UC Berkeley Library

African American Soldiers & Japanese Internment During WWII

Contents: Challenge to democracy / U.S. Office of War Information, Domestic Branch, Bureau of Motion Pictures (1944, 17 min.) -- Close harmony / sponsored by General Motors (1942, 11 min.) -- Farmer Henry Browne / U.S. Dept of Agriculture (1942, 11 min.) -- Japanese relocation / U.S. Office of War Information, Domestic Branch, Bureau of Motion Pictures (1943, 9 min.) -- Negro colleges in wartime / U.S. Office of War Information, Domestic Branch, Bureau of Motion Pictures (1943, 9 min.).

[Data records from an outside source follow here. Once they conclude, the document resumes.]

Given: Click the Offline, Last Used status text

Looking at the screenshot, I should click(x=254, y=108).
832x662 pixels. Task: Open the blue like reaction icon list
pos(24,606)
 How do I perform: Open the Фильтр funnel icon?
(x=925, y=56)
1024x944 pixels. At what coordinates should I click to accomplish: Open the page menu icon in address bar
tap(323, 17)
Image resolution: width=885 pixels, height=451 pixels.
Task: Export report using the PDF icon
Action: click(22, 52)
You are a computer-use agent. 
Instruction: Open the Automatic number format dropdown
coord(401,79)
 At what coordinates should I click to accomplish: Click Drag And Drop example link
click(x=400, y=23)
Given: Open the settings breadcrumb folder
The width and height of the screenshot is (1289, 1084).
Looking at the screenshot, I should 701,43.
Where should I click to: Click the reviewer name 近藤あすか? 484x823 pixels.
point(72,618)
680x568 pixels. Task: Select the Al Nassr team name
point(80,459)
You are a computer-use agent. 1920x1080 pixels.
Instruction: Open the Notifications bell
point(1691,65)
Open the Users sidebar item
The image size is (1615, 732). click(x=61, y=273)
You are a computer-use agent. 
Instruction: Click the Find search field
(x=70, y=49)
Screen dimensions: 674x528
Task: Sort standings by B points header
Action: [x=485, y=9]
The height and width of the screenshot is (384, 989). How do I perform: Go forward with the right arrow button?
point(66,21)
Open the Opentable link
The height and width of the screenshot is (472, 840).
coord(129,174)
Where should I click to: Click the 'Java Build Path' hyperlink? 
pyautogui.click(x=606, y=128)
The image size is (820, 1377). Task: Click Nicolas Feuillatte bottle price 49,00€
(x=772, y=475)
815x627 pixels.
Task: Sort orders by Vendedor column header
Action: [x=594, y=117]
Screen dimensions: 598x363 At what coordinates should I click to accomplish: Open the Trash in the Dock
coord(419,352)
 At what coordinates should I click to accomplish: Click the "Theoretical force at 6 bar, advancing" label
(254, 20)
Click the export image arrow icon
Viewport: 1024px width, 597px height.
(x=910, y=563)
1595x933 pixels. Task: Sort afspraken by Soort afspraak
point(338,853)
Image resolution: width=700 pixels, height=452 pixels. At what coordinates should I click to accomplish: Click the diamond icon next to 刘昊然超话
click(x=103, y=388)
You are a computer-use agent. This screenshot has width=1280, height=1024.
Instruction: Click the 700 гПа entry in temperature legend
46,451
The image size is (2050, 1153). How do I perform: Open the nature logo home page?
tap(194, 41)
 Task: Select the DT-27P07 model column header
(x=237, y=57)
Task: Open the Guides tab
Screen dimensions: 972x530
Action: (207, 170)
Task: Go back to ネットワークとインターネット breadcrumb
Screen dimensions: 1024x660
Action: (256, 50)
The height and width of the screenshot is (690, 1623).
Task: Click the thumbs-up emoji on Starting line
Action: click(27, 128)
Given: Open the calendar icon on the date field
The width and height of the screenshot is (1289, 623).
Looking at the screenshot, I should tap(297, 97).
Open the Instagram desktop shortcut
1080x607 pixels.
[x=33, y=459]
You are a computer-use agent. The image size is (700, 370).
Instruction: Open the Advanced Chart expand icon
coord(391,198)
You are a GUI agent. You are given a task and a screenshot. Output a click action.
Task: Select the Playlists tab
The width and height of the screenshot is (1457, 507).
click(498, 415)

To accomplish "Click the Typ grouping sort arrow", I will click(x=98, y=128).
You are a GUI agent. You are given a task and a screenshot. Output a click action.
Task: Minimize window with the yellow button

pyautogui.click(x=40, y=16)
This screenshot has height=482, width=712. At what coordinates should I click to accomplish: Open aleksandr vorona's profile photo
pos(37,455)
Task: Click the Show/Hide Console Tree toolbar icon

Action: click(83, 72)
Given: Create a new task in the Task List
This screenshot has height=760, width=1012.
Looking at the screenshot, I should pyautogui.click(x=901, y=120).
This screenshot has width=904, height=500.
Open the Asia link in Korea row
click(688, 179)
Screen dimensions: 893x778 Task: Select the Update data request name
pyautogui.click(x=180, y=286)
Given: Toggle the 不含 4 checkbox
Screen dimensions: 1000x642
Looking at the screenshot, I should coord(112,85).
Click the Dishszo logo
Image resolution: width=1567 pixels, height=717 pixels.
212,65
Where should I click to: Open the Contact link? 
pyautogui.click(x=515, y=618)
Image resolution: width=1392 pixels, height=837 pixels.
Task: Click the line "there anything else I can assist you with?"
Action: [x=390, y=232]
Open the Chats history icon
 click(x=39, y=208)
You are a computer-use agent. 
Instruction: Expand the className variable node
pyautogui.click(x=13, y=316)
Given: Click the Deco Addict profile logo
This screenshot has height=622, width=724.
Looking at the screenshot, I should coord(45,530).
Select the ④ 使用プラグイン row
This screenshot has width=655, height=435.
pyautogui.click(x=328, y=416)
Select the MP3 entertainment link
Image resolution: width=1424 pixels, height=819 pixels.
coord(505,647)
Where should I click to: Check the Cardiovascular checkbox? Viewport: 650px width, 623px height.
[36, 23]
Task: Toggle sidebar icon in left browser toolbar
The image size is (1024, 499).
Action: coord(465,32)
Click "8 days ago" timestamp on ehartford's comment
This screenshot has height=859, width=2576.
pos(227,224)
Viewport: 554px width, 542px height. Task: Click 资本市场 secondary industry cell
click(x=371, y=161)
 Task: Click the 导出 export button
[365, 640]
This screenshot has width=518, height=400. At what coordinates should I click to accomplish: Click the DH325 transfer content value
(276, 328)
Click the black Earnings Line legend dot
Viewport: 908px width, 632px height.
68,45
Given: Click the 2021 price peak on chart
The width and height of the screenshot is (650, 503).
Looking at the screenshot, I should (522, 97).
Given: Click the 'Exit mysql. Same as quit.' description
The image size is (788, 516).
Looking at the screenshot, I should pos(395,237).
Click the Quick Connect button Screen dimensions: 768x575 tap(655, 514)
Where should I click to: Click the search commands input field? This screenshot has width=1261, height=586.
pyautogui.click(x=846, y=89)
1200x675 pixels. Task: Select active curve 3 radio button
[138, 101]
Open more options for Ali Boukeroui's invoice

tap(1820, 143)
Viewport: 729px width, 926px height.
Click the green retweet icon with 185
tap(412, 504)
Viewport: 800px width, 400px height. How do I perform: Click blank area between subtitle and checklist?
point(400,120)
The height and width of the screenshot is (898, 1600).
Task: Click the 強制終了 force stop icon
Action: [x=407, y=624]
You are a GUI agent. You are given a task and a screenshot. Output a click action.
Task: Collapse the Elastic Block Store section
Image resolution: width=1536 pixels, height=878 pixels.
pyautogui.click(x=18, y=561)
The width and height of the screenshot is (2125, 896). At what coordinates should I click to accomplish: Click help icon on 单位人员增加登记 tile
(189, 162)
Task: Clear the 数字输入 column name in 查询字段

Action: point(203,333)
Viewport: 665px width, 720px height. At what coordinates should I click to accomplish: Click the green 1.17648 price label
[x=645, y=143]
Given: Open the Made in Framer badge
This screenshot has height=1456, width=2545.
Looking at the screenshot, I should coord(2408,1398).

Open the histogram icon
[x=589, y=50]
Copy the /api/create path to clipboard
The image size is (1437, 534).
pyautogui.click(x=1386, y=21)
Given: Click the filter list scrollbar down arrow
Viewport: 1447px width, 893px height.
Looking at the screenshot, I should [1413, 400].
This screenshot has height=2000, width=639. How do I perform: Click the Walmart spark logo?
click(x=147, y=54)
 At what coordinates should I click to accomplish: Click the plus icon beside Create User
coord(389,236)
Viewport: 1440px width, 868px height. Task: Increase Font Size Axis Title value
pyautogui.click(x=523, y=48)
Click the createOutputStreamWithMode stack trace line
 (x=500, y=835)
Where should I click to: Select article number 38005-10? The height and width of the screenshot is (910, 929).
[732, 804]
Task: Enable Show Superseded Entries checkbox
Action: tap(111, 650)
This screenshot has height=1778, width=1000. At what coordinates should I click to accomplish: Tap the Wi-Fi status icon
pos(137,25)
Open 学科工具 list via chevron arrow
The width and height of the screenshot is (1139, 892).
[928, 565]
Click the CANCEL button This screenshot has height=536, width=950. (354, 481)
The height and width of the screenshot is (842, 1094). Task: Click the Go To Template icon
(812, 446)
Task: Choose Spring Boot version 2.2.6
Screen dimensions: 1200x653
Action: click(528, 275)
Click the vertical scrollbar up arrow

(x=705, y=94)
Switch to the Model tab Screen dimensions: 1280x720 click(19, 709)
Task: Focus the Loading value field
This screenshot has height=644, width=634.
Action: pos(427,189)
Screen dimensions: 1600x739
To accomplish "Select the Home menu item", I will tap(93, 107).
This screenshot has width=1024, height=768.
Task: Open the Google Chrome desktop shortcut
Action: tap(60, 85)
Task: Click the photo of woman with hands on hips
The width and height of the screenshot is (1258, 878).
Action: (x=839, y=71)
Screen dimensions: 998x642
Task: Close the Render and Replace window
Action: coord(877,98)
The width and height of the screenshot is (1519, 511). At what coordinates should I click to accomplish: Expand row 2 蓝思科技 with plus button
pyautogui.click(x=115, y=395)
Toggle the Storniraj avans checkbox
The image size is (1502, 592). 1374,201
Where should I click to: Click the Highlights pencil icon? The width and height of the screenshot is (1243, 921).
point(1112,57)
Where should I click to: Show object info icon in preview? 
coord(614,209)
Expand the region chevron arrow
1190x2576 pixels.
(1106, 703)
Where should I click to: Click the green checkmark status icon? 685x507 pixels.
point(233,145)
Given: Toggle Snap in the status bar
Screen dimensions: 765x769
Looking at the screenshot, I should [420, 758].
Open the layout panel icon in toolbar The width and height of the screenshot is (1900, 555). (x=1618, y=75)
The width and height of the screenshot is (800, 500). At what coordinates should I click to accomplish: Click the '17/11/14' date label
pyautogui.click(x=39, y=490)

Challenge to democracy: The Internment of Japanese-Americans during World War II is here explained according to the Government's point of view. Close harmony: Attempts to show the need for good labor/management relations in the U.S. arms industry, resorting to the "step 'n fetch it" stereotype of Black Americans. Farmer Henry Browne: Shows how a black Georgian farmer does his part for the war, with his farm, his family and the service of his Tuskegee fighter pilot eldest son. Japanese relocation: A propaganda film designed to show the co-operation and satisfaction of the Japanese American internees in terms of being relocated, re-employed, re-educated and interned. Negro colleges in wartime: An exposition of the teaching and training of Black Americans for war, science, industry, agriculture, husbandry, meteorology, medicine, engineering and technical trades at black colleges. 57 min.